* [REQUIREMENTS]
Copy the entries below verbatim, from the line containing "Task: Enable hiding" through the end of the entries, inclusive.
## begin DATASET ROWS
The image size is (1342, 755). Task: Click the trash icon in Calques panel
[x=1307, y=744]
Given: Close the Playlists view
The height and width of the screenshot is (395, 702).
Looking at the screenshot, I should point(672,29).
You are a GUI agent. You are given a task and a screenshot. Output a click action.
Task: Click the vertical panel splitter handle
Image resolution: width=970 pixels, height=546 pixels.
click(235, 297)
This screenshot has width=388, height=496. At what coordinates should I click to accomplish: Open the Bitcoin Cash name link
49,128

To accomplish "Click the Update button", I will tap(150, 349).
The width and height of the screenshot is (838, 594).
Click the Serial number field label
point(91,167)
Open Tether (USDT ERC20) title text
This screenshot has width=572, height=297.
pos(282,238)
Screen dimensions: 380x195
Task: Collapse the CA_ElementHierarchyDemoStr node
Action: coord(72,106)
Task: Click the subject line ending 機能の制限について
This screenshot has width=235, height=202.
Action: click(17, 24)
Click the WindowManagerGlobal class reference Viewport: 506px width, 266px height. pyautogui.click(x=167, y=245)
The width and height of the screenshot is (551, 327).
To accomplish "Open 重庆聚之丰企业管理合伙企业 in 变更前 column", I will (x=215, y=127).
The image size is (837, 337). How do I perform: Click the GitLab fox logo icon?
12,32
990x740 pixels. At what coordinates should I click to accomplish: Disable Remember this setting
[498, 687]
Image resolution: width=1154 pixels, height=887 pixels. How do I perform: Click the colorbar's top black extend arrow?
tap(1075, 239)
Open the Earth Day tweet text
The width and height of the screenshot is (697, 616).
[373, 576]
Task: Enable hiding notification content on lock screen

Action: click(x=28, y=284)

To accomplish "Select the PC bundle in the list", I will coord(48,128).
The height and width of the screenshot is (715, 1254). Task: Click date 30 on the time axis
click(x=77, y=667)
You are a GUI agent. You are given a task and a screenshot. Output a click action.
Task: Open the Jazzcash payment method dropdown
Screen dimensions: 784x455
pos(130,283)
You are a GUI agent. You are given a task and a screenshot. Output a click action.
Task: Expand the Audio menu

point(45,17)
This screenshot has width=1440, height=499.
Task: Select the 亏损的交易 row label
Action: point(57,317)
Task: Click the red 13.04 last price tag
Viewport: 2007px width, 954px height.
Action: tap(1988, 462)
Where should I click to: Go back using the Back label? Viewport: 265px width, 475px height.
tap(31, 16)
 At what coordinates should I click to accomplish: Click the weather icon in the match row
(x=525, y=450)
## end DATASET ROWS
* [TASK SOLUTION]
Task: Enable hiding notification content on lock screen

Action: click(x=28, y=284)

To accomplish "Select the PC bundle in the list", I will coord(48,128).
The height and width of the screenshot is (715, 1254). Task: Click date 30 on the time axis
click(x=77, y=667)
You are a GUI agent. You are given a task and a screenshot. Output a click action.
Task: Open the Jazzcash payment method dropdown
Screen dimensions: 784x455
pos(130,283)
You are a GUI agent. You are given a task and a screenshot. Output a click action.
Task: Expand the Audio menu

point(45,17)
This screenshot has width=1440, height=499.
Task: Select the 亏损的交易 row label
Action: point(57,317)
Task: Click the red 13.04 last price tag
Viewport: 2007px width, 954px height.
Action: tap(1988, 462)
Where should I click to: Go back using the Back label? Viewport: 265px width, 475px height.
tap(31, 16)
 At what coordinates should I click to accomplish: Click the weather icon in the match row
(x=525, y=450)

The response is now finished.